I had hoped the simple act of walking would help me escape the debilitating depression I felt, but it remained, slowing each step and permeating my body like a poison working its way through the system.
Had I been such a bad husband, such a bad father, such an awful human being that the person closest to me in life would do her best to eliminate any possible memory of my existence before the body was even cold?
The answer stood out by the curb in a black plastic receptacle. If Tina could have found a way, I was sure, I would have been standing there with it.
It had been easy in my countless arguments with her to rebut an action or inaction, to explain away this adultery or that indiscretion, but how do you justify an entire life from beyond the grave? How do you debate with tangible argument that the love you had for someone should mean as much to them? How do you convince them that they should now feel a great loss and suggest a timetable for their grief?

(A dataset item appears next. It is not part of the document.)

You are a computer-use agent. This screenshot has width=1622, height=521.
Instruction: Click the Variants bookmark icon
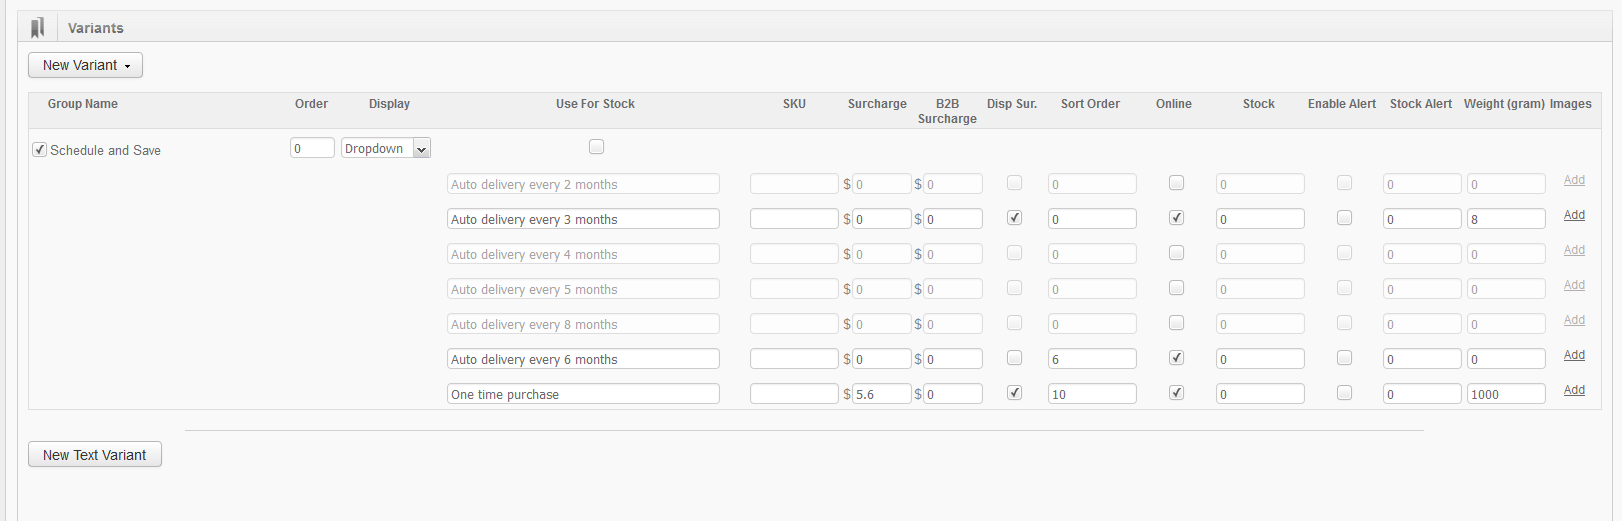tap(38, 28)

What words can you say that will give them pause to at least recognize that all you have been in life is now stored in a box--or two--and that it would only be proper and decent to save something as a last memorial, before all is erased, out of simple respect for the dead?
There are none.
The living have the only words which will be heard, and it’s in their memories and impressions and prejudices that will make the judgments which stand. They will measure out loss and love and give it meaning from what they remember or choose to forget. The dead can just shut the hell up and rest in peaceful silence with the knowledge that their time for argument or testimony was in their time for living.
And nothing will change that, ever. So you come to grips with it in death the way you did in life.
You don’t.
You leave it down the road and keep moving, always moving toward the job at hand while the poison makes its way through your soul.
So I walked and searched, seeking familiarity in the former world that was now my only reality. I called her name: Here, Teresa, come out, come out, whosever in you. Are you under this rock? In this dumpster? No. Not yet. In the morgue? Not yet.
I found her near the trolley station, making the Grand Loop from one side of the street, down the block, then over to the other side and repeating the process, moving, always moving toward the job at hand. It was not the busy time of the workday, but like any street vendor she was out showing her wares for future customers.
I walked beside her for a moment, then reached over and touched her head...
...and found her cowering in the corner of the bungalow as blackness engulfed her, then picked her up and threw her outside before seeping back in…
I pulled out impatiently. I was in no mood for self-pity that wasn't mine.
Third trip around and no business. A scraggly black woman stood at the back of the liquor store. She was standing propped against the wall and as we neared she put the gaze on us, the basic look of the street, seeing if we were marks for money, sex, or simple diversion from life. Her eyes were glazed and focused on anything upright out of force of habit. She had half a cigarette in her mouth that defied gravity by sticking to her upper lip. Her skin was a leathery film that hung on her bones like a wet sheet over a clothesline. Her face was the perfect example of why it’s called the world’s oldest profession; maybe she had been the first. She was anywhere from forty-five to a hundred. I guessed ninety-nine. And a half.
"Pretty baby,” she said to Teresa, who unwisely walked to her. I folded my arms and waited. "Got a light?" she asked. She took the butt from her lips with two fingers yet her lips remained frozen in a pucker and she took a step and nearly fell over.
"Here, sit here." Teresa led her to the shady side of the building and helped her slide down the stucco to a sitting position.
The woman coughed, waving her hand.
Teresa patted her on the back until she stopped choking. "Are you okay?”
“Oh, sure. Thank you, honey. What’s your name?”
“Teresa.”
”Kenya.” She started another coughing spree.
"Can I get you something?"
"A match."
Or an extra lung, I thought.
"Wait here." Teresa walked into the liquor store.
Great, I thought. My son is growing up without me, my wife is doing her best to forget I ever existed, and I spend eternity babysitting Skank and Skankette. I looked away, annoyed, and thought about the idea I’d had earlier. It had been a small seed of a vision, but as I stood and stared it became a hazy picture forming in my mind’s eye. Then it grew into inspiration, either by my will or another, until it blossomed into something more tangible.
I stepped over the woman while she coughed phlegm onto the sidewalk and hurried off toward the bungalow. If my plan worked, then Jim would be out of everyone’s life and all the tasks I’d been assigned would be completed. Relieved of obligation, I would then be free to stay with my family and perhaps give them some reminder that I had, at one time, existed.
I found none of the blackness in the bungalow which had so terrified Teresa’s mind, though I did find Jim lying on the couch, so I suppose he qualified in a different form. I stood over him and tried to massage thoughts into his mind.
"They're all over you, little legs crawling over your skin, down your back, on your neck, touching your ears. You can't get them off, you can't brush them away. They're all over the house, the dirty, sticky house. You need to escape, get out, get away, before they crawl in your ears and nostrils and mouth..."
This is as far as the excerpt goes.